Responding to the Coronavirus Outbreak: Five Questions and Answers for Employers

The coronavirus outbreak, known as COVID-19, has been spreading around the world, including the United States.  Employers must respond in rapid fashion and face a series of questions regarding the impact the virus will have on the workplace.  Below are answers to five questions all companies must know.

What if an employee presents with symptom of COVID-19?  Can we require the employee to leave work, and stay home?

Yes.  If an employee presents at work with symptoms generally associated with COVID-19, e.g. a fever or difficulty in breathing, especially after being in a high-risk location, the employer may send the employee home, and require that the employee remain at home to protect the other employees  in the workplace from being infected, for the recommended 14-day quarantine period.  The legitimate business reason for doing is the Americans with Disabilities Act’s (“ADA”) direct threat defense, specifically, that the employee’s presence would be a “direct threat” to the health or safety of the employee or others that cannot be reduced or eliminated by reasonable accommodation. 

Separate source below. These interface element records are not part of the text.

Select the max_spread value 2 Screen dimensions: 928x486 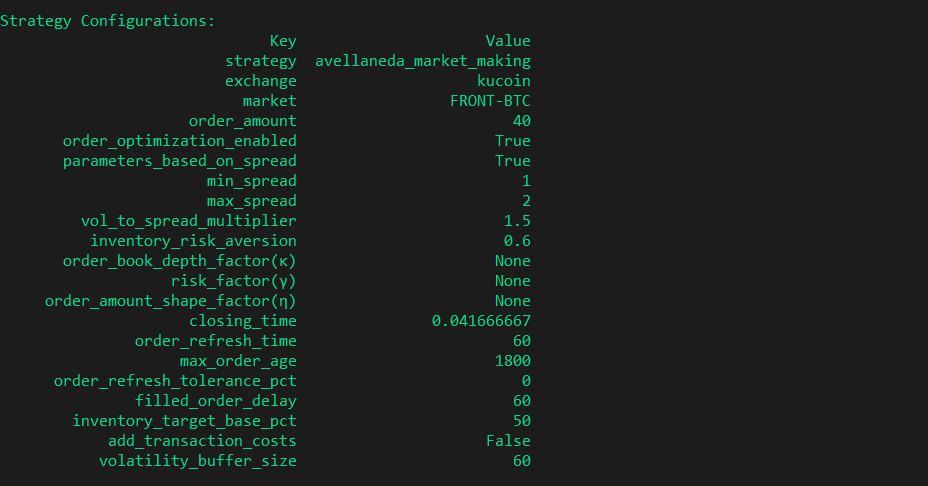(526, 201)
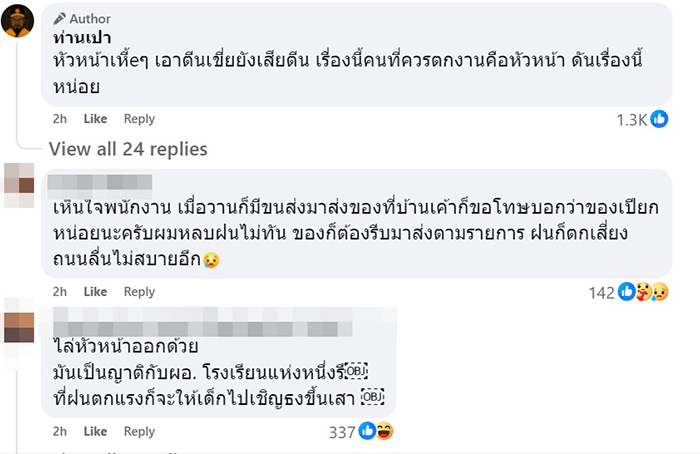Like the comment by ท่านเปา
The image size is (700, 454).
coord(95,119)
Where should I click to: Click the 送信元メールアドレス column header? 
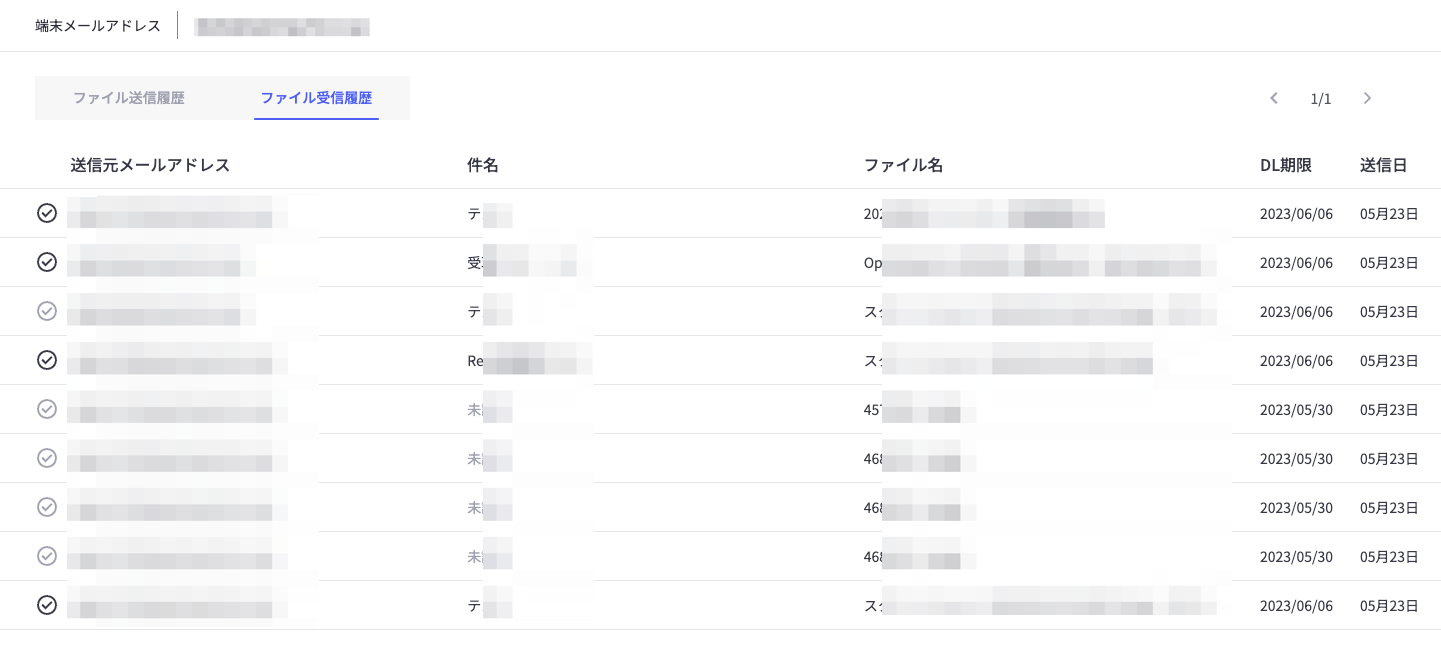[x=150, y=165]
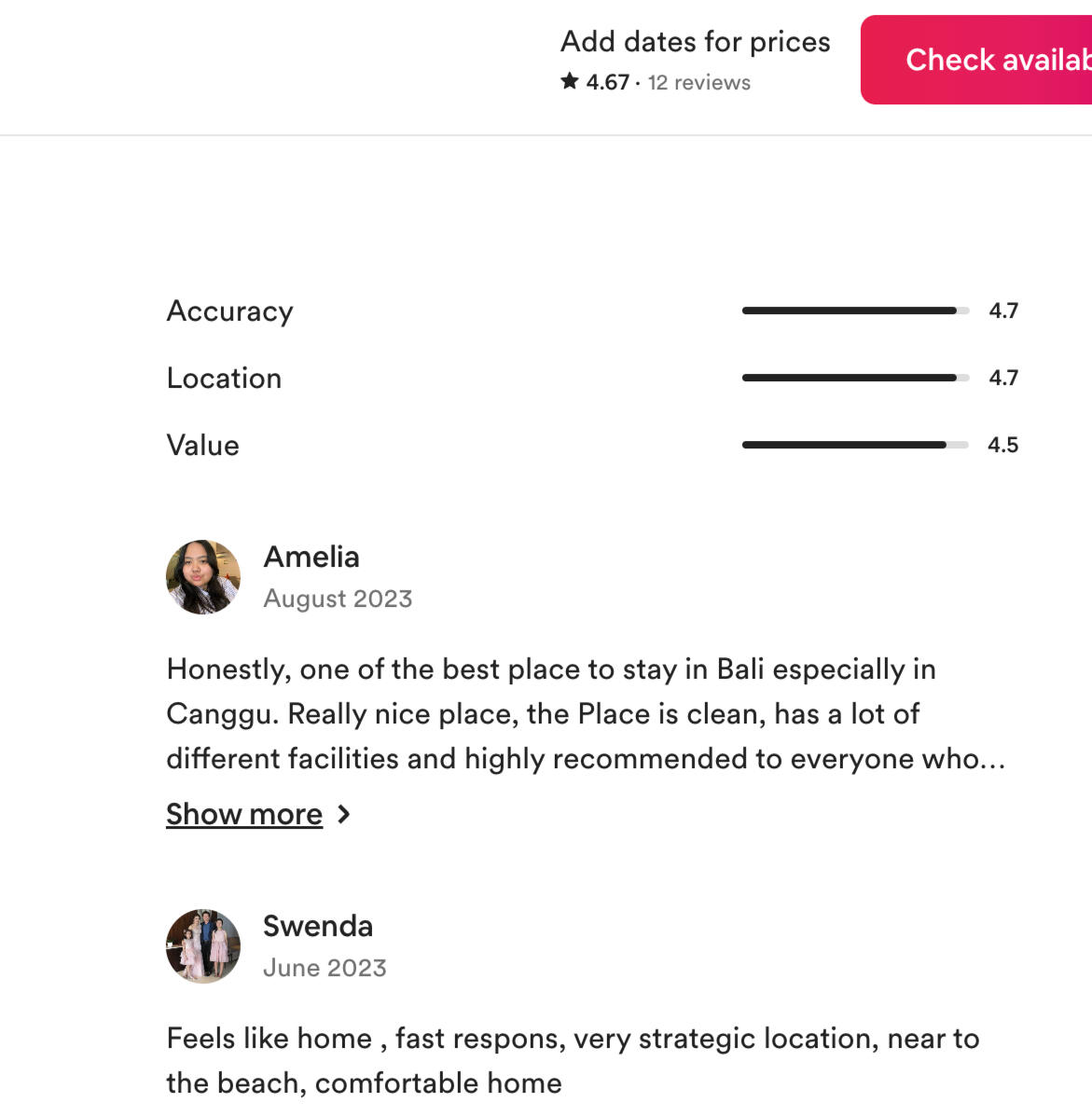
Task: Click the reviewer name Swenda
Action: [x=318, y=926]
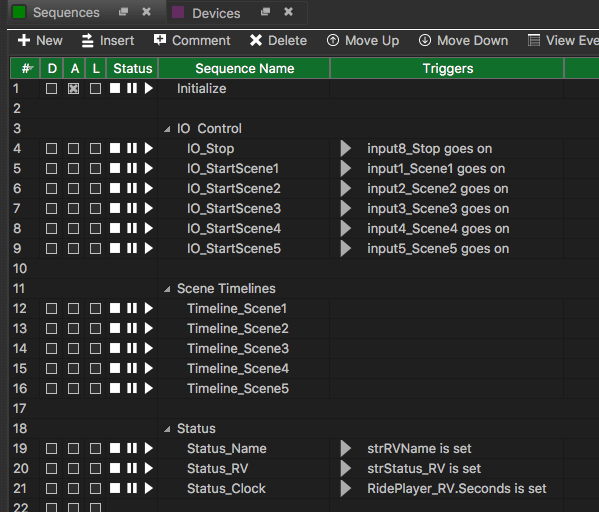This screenshot has width=599, height=512.
Task: Sort by the Sequence Name column header
Action: point(244,68)
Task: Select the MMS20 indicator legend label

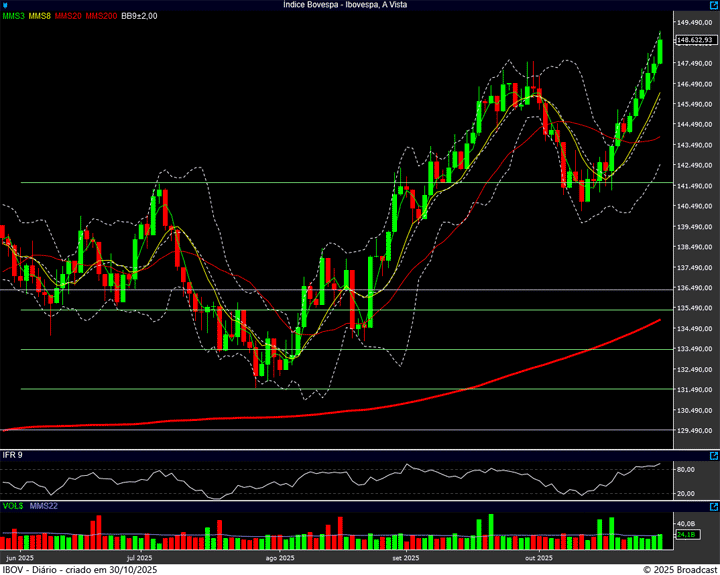Action: [68, 17]
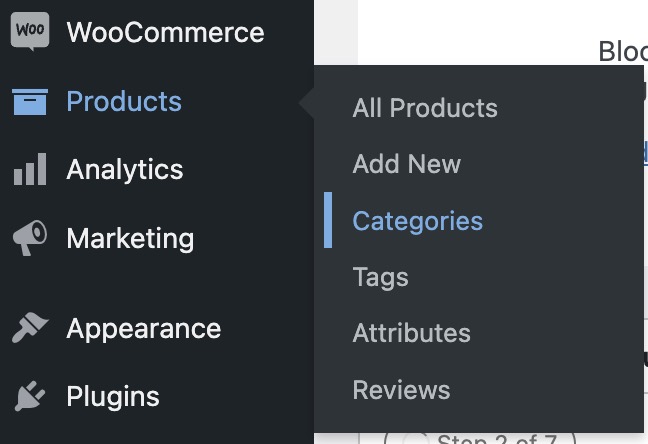Navigate to the Appearance menu label
The image size is (648, 444).
tap(143, 328)
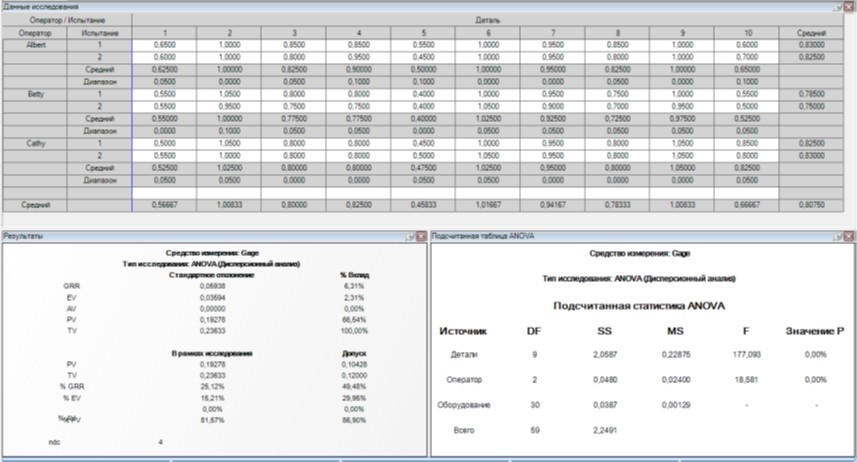Select the Испытание column header
The image size is (857, 462).
pos(99,33)
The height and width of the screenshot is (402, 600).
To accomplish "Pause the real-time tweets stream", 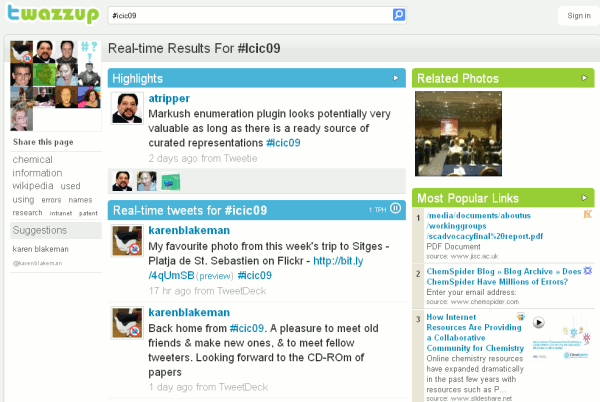I will (x=395, y=208).
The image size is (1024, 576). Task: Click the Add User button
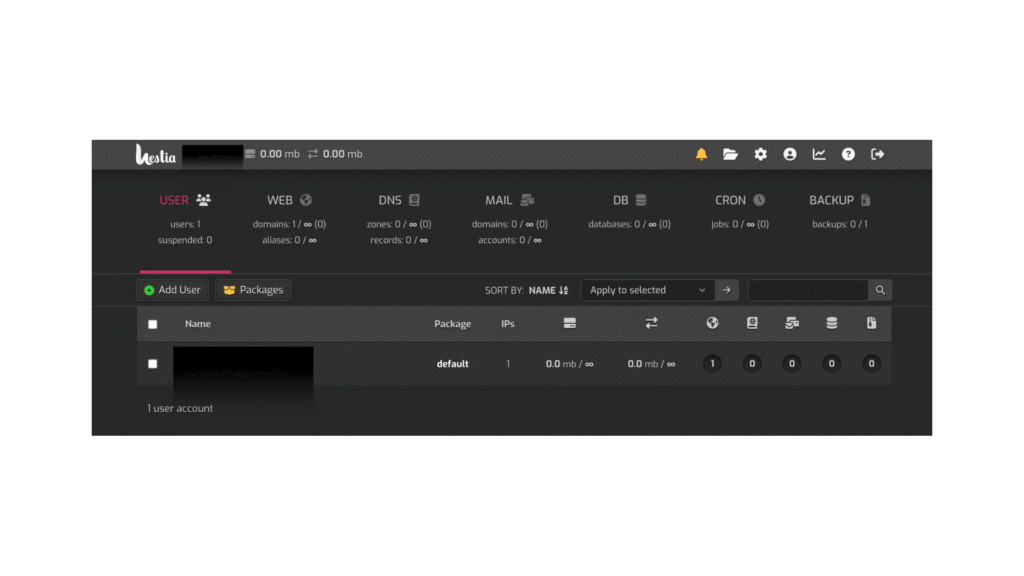pyautogui.click(x=172, y=290)
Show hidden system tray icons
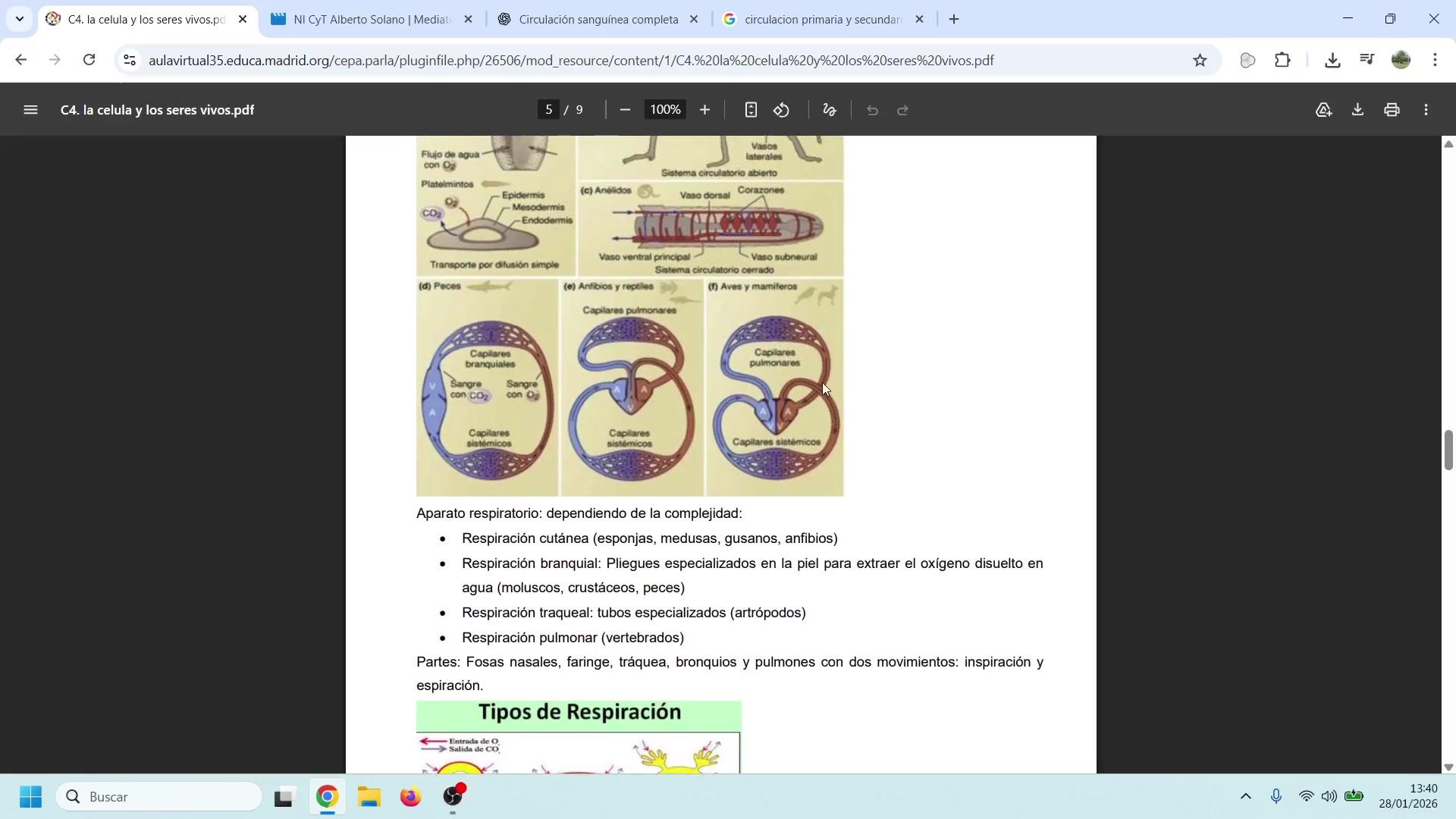Screen dimensions: 1456x819 pyautogui.click(x=1245, y=796)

While an employee may allege that he or she is being “regarded” as disabled under the ADA, or that he or she is being singled out based on his or her particular race, the direct threat defense under the ADA should protect employers who are applying this policy uniformly and in a non-discriminatory manner. 

What if an employee voluntarily discloses that he or she has tested positive for COVID-19 while having been in the workplace and working closely with others?

The answer is largely the same as above: the employee should immediately be sent home and required to stay home. Note, an employee who has been diagnosed with COVID-19 would qualify for leave under the Family and Medical Leave Act (“FMLA”) as such an infection would constitute a serious health condition under FMLA. Under the Occupational Safety and Health Administration (“OSHA”), all employers are required to provide a safe and health workplace, and under the ADA’s direct threat defense, that employee poses a direct threat to the health and safety of others in the workplace.  Employers also should request that the infected employee identify all co-workers whom he or she has come in close contact with in the workplace in the past 14 days, and since the positive test.  The employer should inform those employees that they may have been exposed to COVID-19 and sent home to seek treatment from their health care provider to ensure they have not contracted COVID-19.  It is important for employers to remember their obligation to not violate confidentiality laws by disclosing the name of the infected employee to others.  

Is an employer required to pay employees whom it is prohibiting from returning to work based on its reasonable belief that the employee may have been exposed to, or has contracted COVID-19?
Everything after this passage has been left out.